The “American Dream” referenced in the subtitle functions as a kind of thematic linchpin connecting the film’s two parts, with the pros’ ideas on the subject being interspersed throughout Genard and Rhys’ own pursuit of the “Dream.” Many of the pros connect the idea with notions of independence (primarily financial), freedom, and (thus) happiness. A few of the pros’ observations here might be difficult for most of us to relate to -- for example, when David Sklansky says “You need $10 million nowadays to have the freedom to do what you want.” More easily recognizable is Annie Duke’s dream “to be healthy and happy and raise really happy children and do something that I really love.” Others, like Amir Vahedi (who emigrated from Iran to the U.S.), are even more expansive on the subject of freedom, speaking of how valuable it is not to have to “censor your own mind” and be able to think and say what one feels and believes.
The film also has a lot to offer regarding the subject of poker. There’s much discussion of poker as “psychological warfare” and the relative importance of reading people vs. understanding the math. There’s also a lot of interesting talk about the meaning of risk-taking, with several suggesting that it is somehow part of being human to desire to take chances. “I’m convinced we’re all compulsive gamblers,” says Doyle Brunson. Mike Sexton also says he thinks “gambling is inherent in our blood.”
Other topics include luck vs. skill, cash games vs. tourneys, the importance of confidence, mental toughness (and dealing with losing), “leaks” and distractions, balancing poker and other obligations (such as family), women in poker, celebrity (resulting from the “boom”), and the meaning/significance of money.
The latter becomes a focal point at times for interactions between Rhys and Genard. After Genard busts out of her first tourney (in under two hours), they discuss the meaning of the $530 lost. Rhys sees it as a significant loss, whereas Genard keeps insisting how it is “not that much that money,” pointing out how she could win $20K the next day. “You have no understanding of the game at all” (she says a little later). “I wish you would learn poker so you would know what I’m talking about.”
One does get a bit caught up in Genard’s various trials. (And Rhys’s.) A neat idea, really, on which to hang the film’s primary narrative. Reading other reviews of the film, I’m seeing some complain about various aspects of the idea (e.g., that the plan to finance the film this way is unworkable; that Genard only plays Omaha/8 and Stud/8 -- i.e., she doesn’t really play “no limit”; etc.). These “what they should have done” responses are probably inevitable, especially from poker players.

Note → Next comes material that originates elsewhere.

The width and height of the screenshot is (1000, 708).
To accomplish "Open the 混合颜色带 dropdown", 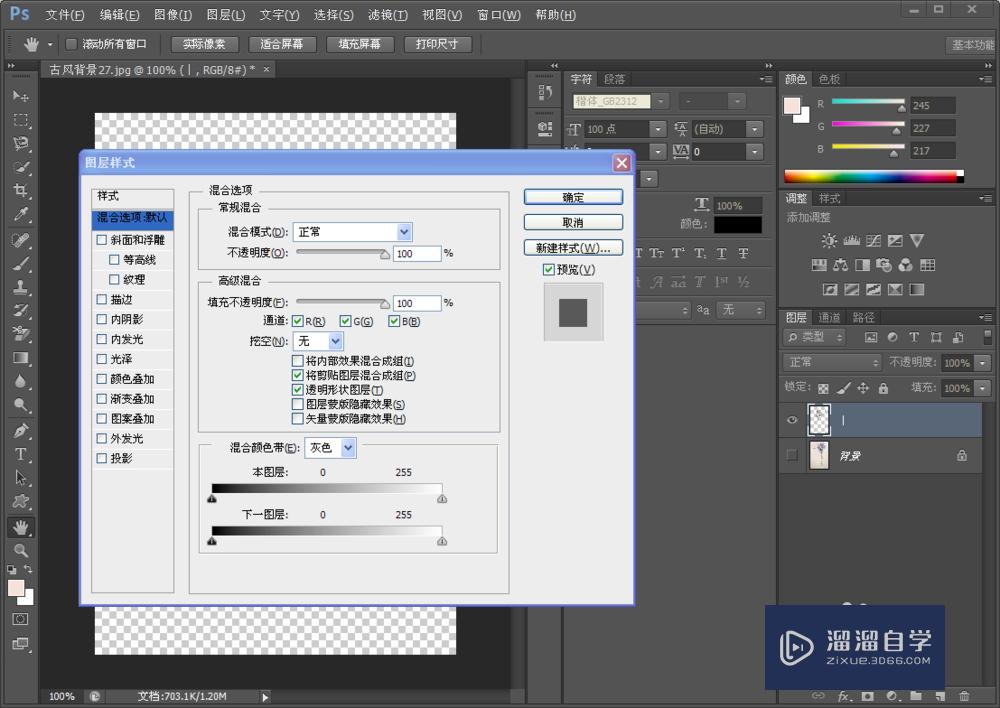I will 331,448.
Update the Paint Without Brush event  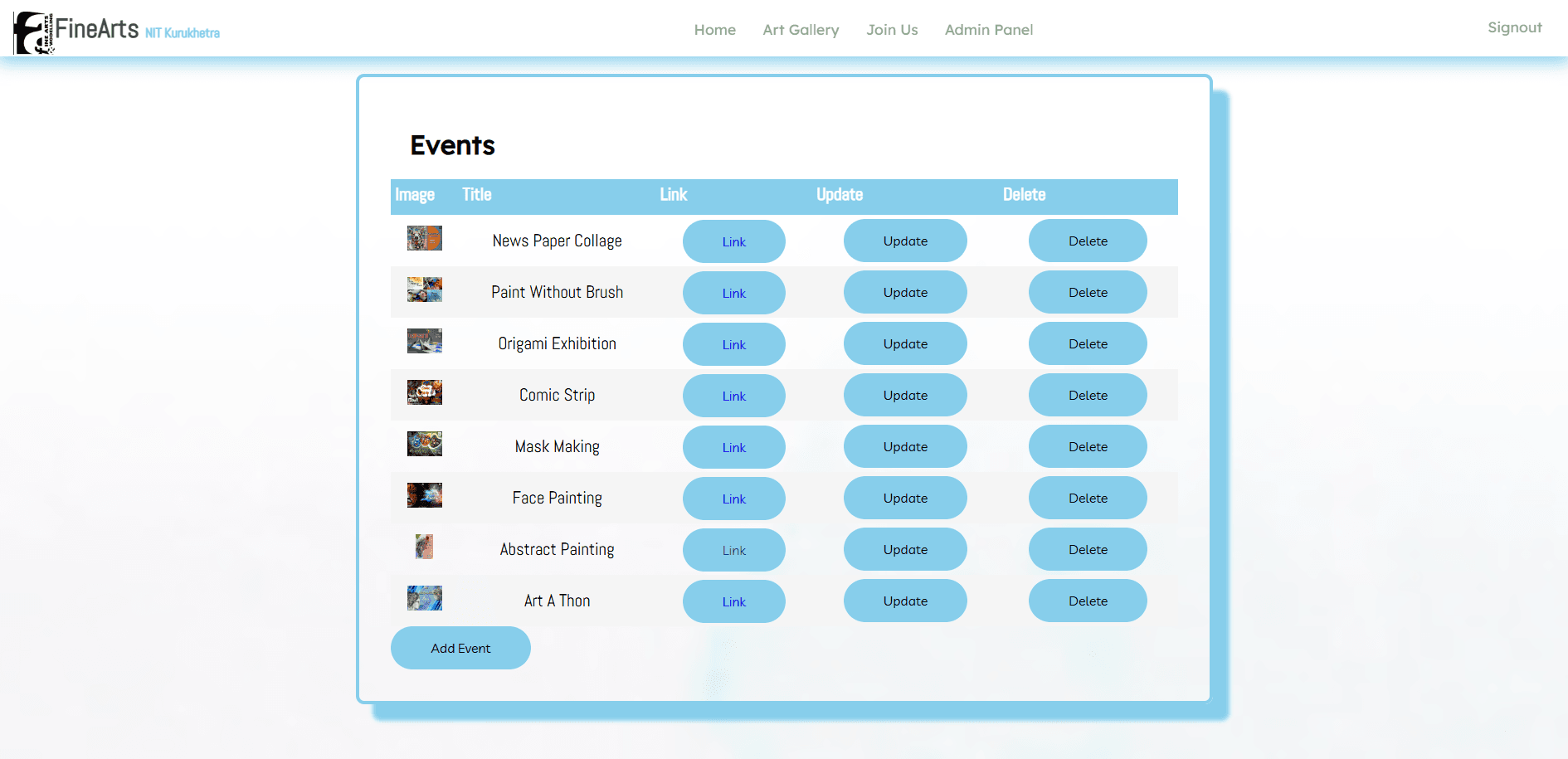point(904,292)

Also seeing others note how poor the timing was for the film -- that by the time most of us are getting around to seeing it, we’ve heard it all before. There’s something to that. But there’s also something neat about how No Limit manages to capture the poker world at this unique moment just after the initial poker “boom” though before its effects had begun fully to reveal themselves. I recall hearing Genard interviewed on Rounders, the Poker Show (Episode 82, 12/10/06) where she mentioned how at the beginning of shooting (in the fall of ’03) it was easy to get folks to go on camera, but by the end (at the 2004 WSOP in May) pros were starting to say “talk to my agent.” While the timing for showing the film to audiences certainly could have been better, the timing of its shooting and production was quite serendipitous. In other words, I think it is safe to say it would be much harder to make a film like No Limit today.
As I say, while the film’s various insights into poker and human nature are all worth our consideration, I probably like No Limit best as a revealing document of an important time in poker’s history and growth. We were reminded this week how fleeting some of this stuff really can be. It’s good some folks are out there keeping track of all of it.